One group of undergrads' boxes had photos of cake with frosting, while another group's boxes had photos of the same cakes unfrosted. The group with photos of cake with frosting were explicitly told that the frosting shown on the fronts of their packages' cakes was not included in the cake's back of box nutritional labeling. A third group was given boxes with photos of cake with frosting, but with no note regarding the frosting's calories not being included in the nutritional labelling.

The authors found that when there was no proviso about the frosting's calories not being included, the amount of calories that people believed were "appropriate" for a serving of cake rose dramatically.

3. Would clear front of package labelling about extra ingredients reduce serving size norms?

Using more undergrads, one group was provided with a box of cake mix that included a photo of cake with frosting and then asked to indicate what they thought would be a normal serving size, a second group was provided with boxes that included the frosting not included in calculations proviso, and the last group with boxes that included photos of frostingless cake. All groups used a series of cake slices that varied in size as determined by 100 calorie increments to make their selections.

The students who weren't told about the frosting, selected cake slices containing nearly double the calories of those told frosting calories were not included on the nutritional labelling.

4. Would labelling about extra ingredients reduce serving size norms in nutritionally savvy consumers?

Basically a repeat of question number 3, but with the participants being 44 food-service industry conference attendees.

With this group, despite being professional food service workers, when faced with the box without the proviso about frosting, though not nearly as significantly as with the undergrads, they too chose larger serving sizes.

Ultimately what this study suggests is that at least with cake, more accurate front of package food photography would influence how much consumers served themselves. The authors note that it is not at all uncommon for front of package food photos to include sauces, toppings and other supplemental extras that would not have been included in the product's labelling.
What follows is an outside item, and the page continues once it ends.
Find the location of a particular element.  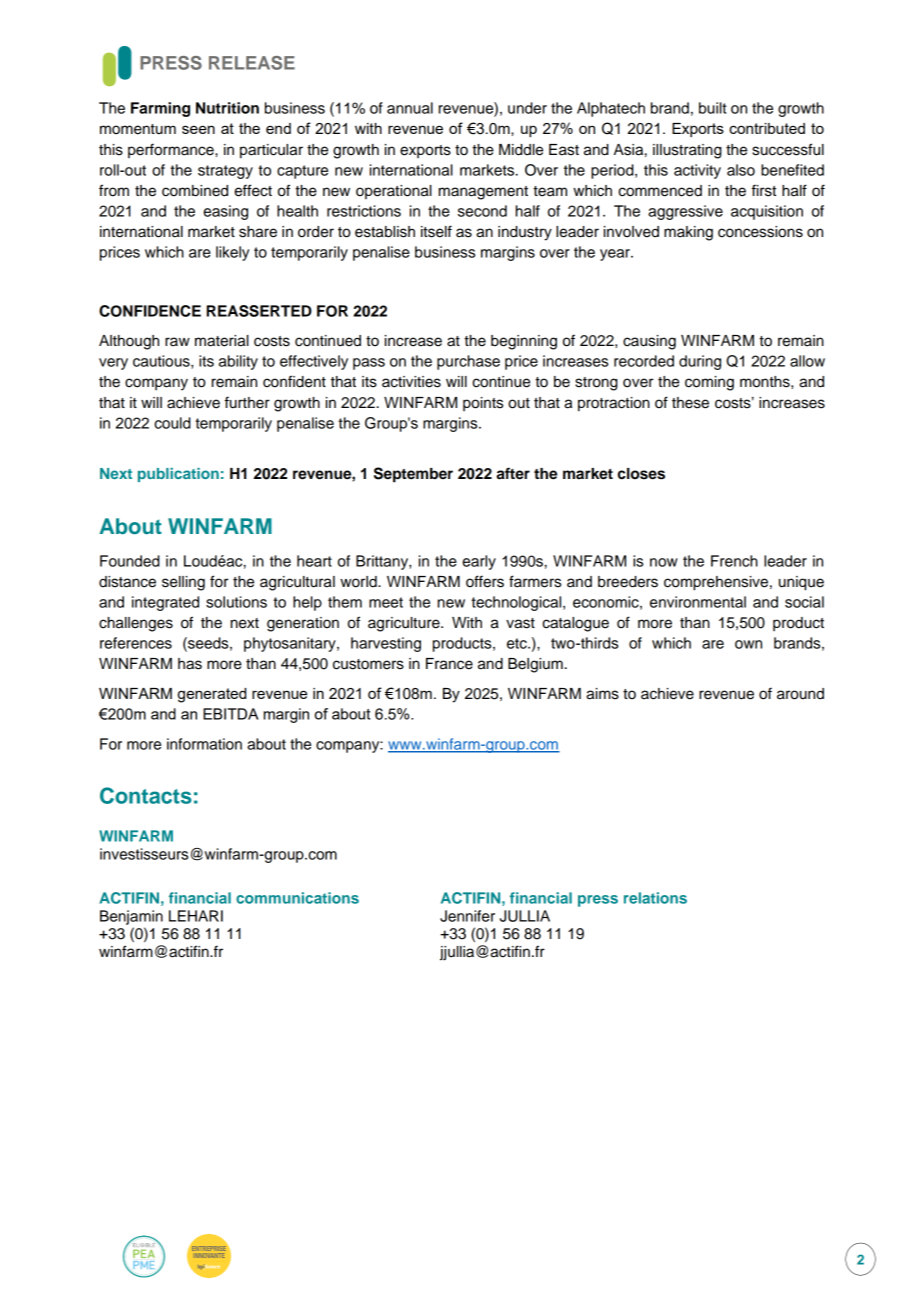

relations is located at coordinates (655, 898).
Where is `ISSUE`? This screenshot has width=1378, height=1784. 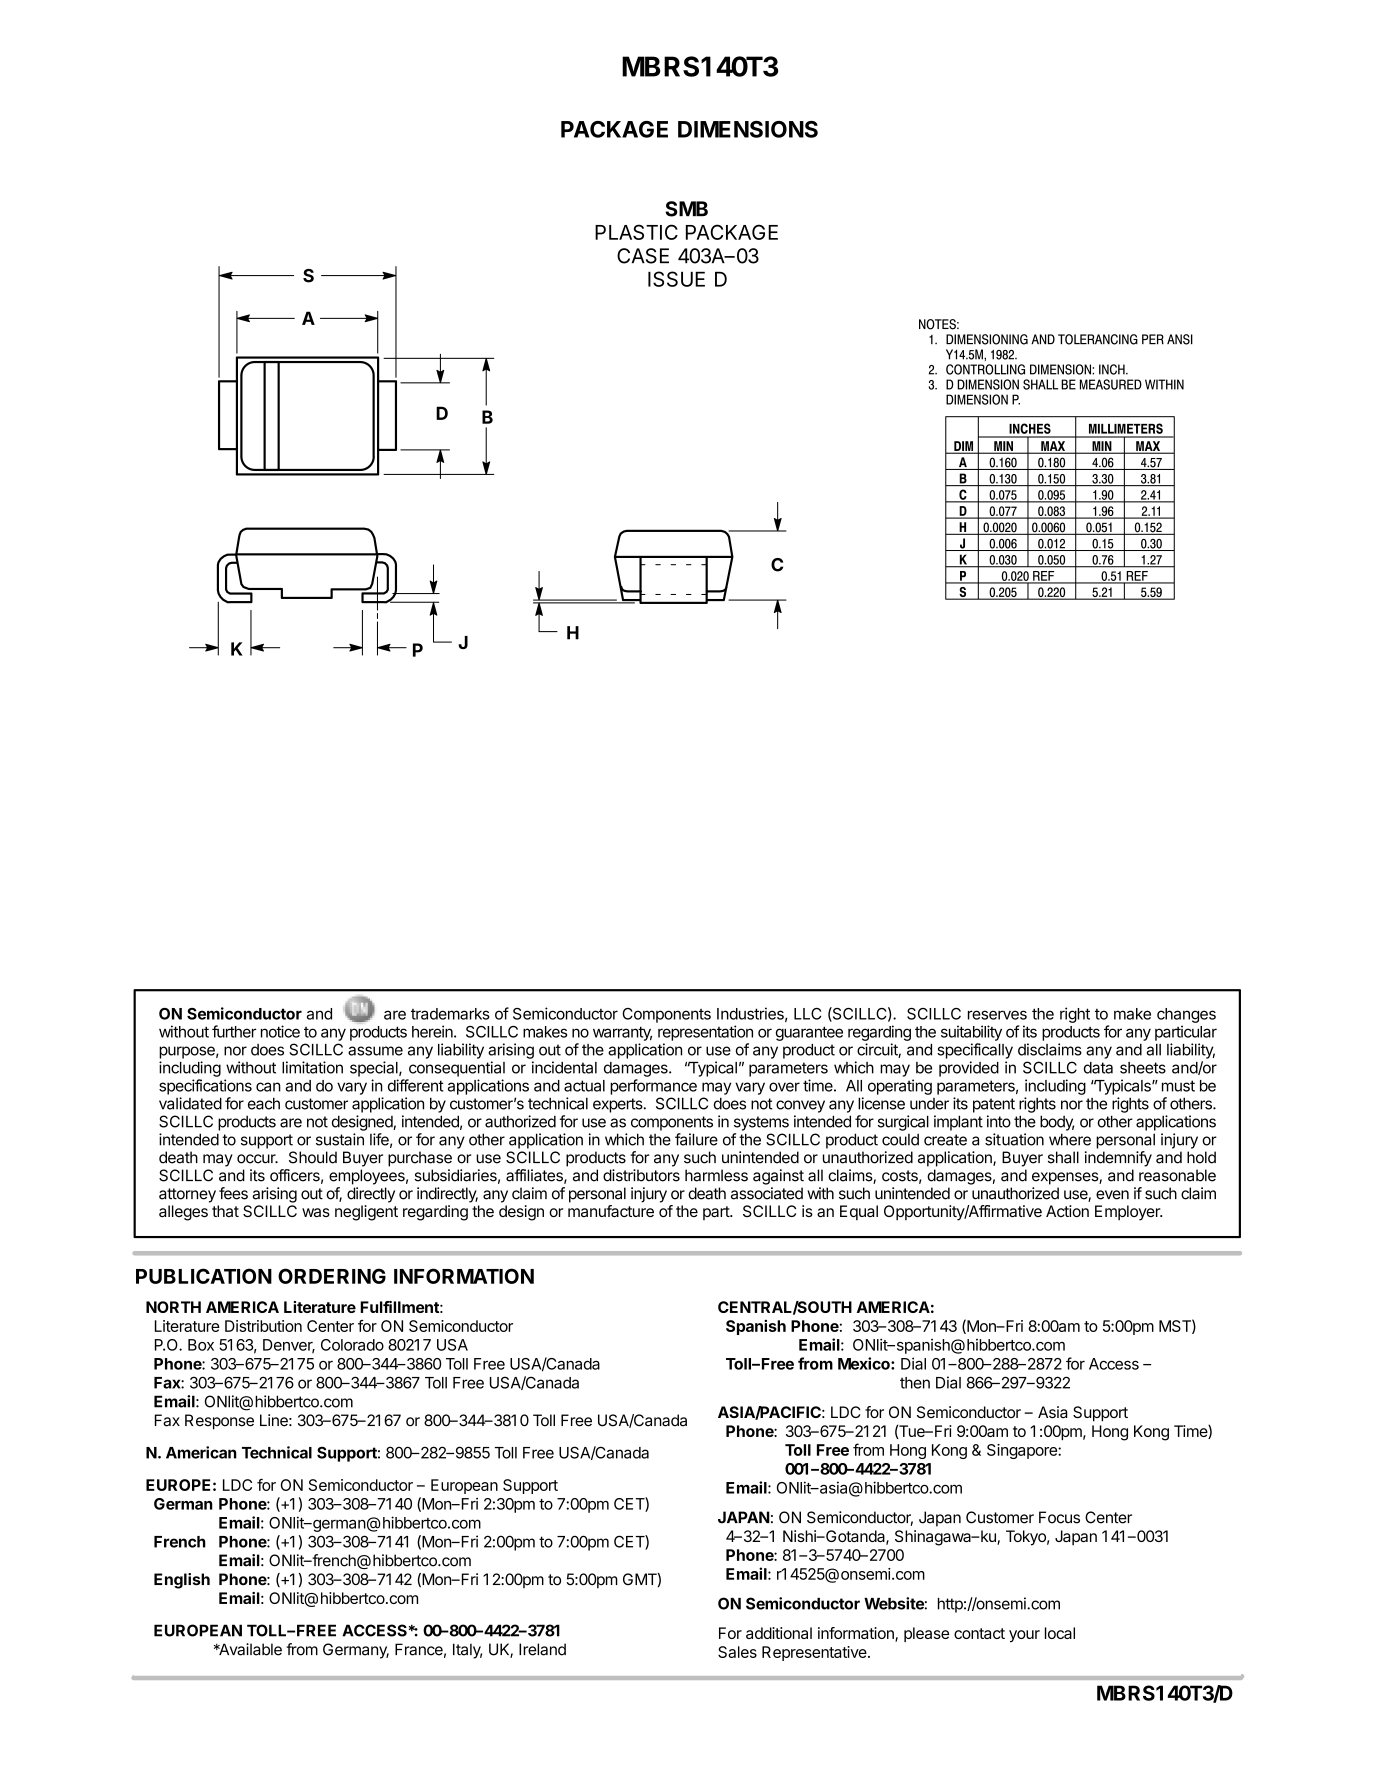 ISSUE is located at coordinates (676, 279).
There's also little doubt that in many (most?) cases, a boxed food's front of package photos are of servings much larger than the back panel's calculated serving size.

All of this to say that package reforms and legislative efforts need to consider more than just the nutrition facts panel, and that ensuring that front-of-package food photos accurately reflect both the panel's reported serving size, and that if there are extras, either they're accounted for on the panel, or a proviso is clearly provided stating that they're not, might influence that product's consumption.

[Reading the study my mind went immediately to cereal where serving sizes are usually in the neighbourhood of ½-¾ of a cup, and yet the bowls on fronts of boxes likely contain 2 cups or more.]